▶ _Exercise_
Below are the entries; give again exactly the lines from the one mentioning "Instruction: Select the Buscar" through the one mentioning "Task: Click the 建议 section heading", inclusive.

(Entries taken from a collection)

══════

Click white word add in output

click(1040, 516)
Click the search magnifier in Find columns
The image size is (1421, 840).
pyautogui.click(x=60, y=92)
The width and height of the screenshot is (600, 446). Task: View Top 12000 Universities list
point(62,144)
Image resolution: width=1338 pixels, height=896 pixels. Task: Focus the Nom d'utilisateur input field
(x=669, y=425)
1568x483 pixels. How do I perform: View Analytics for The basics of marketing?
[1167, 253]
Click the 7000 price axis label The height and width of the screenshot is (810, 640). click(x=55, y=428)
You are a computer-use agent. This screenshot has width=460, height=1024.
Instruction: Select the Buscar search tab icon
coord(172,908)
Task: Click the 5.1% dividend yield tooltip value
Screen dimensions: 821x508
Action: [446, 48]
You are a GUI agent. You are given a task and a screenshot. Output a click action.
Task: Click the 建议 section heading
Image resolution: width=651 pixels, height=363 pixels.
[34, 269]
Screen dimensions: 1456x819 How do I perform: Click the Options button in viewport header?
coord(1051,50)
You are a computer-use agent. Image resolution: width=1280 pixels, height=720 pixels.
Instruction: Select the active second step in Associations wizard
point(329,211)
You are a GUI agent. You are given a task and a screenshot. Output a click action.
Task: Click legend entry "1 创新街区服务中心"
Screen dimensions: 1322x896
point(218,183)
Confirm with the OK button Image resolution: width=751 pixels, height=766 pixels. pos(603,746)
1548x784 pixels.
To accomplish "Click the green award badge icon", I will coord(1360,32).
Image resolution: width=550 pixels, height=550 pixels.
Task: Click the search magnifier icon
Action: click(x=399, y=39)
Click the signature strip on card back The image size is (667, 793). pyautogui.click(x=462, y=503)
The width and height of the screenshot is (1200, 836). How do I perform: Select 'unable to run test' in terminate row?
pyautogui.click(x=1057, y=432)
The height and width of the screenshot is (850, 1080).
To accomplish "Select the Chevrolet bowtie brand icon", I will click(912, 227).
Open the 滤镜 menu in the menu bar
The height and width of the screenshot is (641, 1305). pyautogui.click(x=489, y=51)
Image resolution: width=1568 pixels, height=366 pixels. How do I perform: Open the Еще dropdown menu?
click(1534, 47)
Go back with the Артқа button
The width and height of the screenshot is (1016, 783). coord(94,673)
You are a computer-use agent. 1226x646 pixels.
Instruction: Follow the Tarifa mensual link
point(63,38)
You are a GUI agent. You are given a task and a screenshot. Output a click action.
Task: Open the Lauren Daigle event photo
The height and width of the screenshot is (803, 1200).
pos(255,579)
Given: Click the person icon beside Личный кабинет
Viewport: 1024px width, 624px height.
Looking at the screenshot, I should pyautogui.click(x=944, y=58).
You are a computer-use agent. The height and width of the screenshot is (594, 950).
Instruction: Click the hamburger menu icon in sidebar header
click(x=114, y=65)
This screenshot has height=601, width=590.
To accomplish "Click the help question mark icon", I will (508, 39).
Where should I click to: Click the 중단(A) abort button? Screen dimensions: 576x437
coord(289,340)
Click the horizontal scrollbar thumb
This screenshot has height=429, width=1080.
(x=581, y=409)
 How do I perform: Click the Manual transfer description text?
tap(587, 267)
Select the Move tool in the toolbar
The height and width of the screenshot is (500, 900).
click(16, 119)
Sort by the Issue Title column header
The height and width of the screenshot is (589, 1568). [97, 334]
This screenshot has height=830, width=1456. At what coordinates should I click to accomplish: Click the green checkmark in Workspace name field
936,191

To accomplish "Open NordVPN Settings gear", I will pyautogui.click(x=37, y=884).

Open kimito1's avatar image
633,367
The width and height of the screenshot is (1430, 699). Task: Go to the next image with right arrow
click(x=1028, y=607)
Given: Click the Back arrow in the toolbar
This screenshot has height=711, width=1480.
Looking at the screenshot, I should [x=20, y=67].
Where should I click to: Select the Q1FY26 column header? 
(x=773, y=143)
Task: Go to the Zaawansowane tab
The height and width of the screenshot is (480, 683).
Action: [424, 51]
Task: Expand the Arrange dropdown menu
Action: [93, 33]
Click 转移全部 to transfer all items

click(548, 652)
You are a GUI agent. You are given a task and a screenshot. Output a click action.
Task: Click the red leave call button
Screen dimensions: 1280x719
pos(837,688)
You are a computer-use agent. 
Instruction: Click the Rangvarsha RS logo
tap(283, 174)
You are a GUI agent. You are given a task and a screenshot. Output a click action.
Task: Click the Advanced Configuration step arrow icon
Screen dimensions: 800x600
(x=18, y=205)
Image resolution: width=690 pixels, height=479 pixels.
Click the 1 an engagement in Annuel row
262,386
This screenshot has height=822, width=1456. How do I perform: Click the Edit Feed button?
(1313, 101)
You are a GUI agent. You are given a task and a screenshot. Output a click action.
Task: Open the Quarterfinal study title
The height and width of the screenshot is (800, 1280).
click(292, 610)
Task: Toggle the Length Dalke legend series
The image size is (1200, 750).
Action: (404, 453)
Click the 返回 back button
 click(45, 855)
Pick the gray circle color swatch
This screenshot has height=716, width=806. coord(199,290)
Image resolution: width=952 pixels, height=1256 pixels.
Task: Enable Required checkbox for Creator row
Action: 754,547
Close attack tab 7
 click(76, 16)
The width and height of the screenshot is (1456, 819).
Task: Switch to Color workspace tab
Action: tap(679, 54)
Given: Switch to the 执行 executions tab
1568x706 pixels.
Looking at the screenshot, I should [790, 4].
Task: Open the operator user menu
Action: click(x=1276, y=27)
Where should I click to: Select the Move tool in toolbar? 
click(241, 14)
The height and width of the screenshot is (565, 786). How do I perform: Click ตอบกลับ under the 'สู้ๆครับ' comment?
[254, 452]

══════

▶ _Response box_
Instruction: Select the Buscar search tab icon
coord(172,908)
Task: Click the 5.1% dividend yield tooltip value
Screen dimensions: 821x508
Action: [446, 48]
You are a GUI agent. You are given a task and a screenshot. Output a click action.
Task: Click the 建议 section heading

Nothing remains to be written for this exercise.